> **EXERCISE TASK**
Could you turn the records into a Markdown table with two columns, Row for the row number and Line for the line itself, leaving out blank lines? Begin at the line that has "The image size is (640, 768)." and stop after the line that has "[x=171, y=290]".

+++ INPUT +++

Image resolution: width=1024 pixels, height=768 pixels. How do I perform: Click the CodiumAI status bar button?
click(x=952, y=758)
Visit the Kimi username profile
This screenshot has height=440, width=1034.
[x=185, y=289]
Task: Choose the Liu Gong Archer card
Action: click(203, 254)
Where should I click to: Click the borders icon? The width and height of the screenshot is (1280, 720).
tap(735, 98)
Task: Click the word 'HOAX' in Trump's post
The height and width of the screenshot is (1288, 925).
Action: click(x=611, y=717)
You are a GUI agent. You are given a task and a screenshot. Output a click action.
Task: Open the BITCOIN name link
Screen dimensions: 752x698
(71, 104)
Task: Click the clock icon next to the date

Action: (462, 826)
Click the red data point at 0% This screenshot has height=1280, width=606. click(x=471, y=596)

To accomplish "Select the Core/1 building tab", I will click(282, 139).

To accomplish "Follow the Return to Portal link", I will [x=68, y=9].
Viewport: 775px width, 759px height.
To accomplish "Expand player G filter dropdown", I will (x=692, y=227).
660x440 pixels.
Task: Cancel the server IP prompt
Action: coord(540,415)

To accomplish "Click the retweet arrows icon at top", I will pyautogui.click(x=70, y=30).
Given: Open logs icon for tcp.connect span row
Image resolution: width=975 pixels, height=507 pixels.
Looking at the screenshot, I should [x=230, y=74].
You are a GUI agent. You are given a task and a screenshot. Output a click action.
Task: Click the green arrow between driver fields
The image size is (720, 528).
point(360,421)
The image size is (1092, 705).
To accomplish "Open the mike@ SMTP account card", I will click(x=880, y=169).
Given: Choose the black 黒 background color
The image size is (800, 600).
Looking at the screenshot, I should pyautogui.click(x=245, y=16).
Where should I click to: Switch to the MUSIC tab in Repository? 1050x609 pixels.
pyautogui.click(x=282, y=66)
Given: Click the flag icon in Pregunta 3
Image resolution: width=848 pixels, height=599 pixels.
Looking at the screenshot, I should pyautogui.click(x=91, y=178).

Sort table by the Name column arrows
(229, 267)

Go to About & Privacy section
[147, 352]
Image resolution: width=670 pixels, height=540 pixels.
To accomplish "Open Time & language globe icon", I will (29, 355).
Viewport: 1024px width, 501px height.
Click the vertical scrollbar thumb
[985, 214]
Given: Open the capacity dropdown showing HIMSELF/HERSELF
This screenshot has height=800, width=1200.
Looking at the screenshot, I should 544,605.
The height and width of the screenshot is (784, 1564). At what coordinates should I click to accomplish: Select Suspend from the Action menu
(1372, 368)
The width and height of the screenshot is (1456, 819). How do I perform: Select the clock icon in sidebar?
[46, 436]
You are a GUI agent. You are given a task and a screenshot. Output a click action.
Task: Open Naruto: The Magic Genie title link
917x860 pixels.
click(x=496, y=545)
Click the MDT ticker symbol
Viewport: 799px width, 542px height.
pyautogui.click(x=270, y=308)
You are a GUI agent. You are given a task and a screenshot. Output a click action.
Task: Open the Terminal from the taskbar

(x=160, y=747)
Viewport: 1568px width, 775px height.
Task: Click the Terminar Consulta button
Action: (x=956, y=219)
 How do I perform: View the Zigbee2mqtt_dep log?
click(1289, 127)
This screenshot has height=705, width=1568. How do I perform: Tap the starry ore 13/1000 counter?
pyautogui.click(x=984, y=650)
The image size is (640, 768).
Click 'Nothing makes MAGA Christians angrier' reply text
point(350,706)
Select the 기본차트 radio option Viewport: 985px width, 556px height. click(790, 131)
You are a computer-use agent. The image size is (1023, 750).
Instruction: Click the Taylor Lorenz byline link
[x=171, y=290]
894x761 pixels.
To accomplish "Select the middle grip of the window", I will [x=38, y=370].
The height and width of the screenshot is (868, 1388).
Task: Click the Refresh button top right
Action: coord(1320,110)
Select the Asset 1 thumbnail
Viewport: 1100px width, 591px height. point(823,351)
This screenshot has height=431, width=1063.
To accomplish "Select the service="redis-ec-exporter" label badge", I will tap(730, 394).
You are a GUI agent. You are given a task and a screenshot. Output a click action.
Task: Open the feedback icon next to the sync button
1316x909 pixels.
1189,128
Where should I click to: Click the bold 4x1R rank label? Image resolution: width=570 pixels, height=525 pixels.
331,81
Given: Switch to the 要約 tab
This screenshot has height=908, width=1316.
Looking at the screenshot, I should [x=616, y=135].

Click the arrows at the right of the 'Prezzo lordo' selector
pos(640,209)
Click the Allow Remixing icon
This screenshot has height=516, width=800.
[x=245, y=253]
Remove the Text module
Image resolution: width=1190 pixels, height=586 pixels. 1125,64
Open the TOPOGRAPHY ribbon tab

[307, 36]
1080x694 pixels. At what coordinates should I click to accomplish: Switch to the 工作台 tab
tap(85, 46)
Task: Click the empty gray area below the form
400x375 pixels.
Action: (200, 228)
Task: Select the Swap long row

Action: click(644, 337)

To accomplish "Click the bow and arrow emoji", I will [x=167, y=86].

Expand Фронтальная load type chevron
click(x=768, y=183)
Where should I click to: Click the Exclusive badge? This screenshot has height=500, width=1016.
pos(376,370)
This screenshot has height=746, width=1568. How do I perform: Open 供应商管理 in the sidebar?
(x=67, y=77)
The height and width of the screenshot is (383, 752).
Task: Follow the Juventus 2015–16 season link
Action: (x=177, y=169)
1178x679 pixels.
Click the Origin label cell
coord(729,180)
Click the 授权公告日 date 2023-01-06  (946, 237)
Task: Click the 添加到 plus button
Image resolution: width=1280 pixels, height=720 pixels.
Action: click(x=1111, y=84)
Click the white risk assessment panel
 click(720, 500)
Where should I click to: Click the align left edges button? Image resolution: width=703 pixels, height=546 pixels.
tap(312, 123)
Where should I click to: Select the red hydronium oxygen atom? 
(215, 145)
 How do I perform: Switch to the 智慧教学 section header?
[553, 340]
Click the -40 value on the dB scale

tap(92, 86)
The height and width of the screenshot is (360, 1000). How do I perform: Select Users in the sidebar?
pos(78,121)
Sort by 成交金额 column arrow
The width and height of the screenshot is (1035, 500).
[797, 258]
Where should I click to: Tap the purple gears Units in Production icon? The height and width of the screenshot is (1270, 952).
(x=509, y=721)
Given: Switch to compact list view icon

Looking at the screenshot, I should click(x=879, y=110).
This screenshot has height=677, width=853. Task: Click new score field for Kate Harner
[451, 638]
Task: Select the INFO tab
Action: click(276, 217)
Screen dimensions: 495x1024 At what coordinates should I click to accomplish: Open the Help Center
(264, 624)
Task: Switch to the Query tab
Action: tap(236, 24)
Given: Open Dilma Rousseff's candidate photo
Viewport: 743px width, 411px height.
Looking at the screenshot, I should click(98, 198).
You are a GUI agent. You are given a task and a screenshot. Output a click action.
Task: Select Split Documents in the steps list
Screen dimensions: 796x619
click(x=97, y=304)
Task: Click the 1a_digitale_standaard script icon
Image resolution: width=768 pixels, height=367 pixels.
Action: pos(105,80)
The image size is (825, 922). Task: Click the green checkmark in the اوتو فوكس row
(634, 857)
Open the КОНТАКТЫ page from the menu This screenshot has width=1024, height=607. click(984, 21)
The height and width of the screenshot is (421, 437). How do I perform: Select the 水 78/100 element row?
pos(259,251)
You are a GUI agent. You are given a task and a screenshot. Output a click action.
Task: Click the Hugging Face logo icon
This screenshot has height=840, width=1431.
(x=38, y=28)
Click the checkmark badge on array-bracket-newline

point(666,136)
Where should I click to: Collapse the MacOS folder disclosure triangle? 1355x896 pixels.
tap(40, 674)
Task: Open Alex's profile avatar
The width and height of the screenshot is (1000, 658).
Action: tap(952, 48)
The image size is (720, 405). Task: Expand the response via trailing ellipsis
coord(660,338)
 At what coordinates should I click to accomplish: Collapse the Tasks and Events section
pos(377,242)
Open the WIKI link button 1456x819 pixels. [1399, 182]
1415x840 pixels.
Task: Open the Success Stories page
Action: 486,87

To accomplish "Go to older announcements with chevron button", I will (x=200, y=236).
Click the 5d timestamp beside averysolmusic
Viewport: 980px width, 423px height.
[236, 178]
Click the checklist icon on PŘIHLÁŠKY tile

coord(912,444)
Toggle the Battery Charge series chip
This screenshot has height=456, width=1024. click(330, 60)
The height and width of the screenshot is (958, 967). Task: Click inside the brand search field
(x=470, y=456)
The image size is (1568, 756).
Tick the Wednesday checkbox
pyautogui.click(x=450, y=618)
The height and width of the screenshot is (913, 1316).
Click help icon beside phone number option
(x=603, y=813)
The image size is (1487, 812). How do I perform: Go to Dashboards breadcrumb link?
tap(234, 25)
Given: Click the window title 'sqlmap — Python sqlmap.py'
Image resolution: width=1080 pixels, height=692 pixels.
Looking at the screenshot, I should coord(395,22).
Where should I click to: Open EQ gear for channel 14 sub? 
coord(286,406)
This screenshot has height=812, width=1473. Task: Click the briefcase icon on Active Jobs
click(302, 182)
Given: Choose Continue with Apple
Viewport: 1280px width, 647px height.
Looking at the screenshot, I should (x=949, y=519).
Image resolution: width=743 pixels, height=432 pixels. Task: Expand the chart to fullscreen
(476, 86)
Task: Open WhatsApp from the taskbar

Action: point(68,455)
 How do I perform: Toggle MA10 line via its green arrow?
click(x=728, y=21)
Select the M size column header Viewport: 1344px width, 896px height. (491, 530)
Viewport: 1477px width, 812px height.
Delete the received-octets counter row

+++

> **ANSWER TO THE TASK**
| Row | Line |
|---|---|
| 1 | The image size is (640, 768). |
| 2 | Click 'Nothing makes MAGA Christians angrier' reply text |
| 3 | point(350,706) |
| 4 | Select the 기본차트 radio option Viewport: 985px width, 556px height. click(790, 131) |
| 5 | You are a computer-use agent. The image size is (1023, 750). |
| 6 | Instruction: Click the Taylor Lorenz byline link |
| 7 | [x=171, y=290] |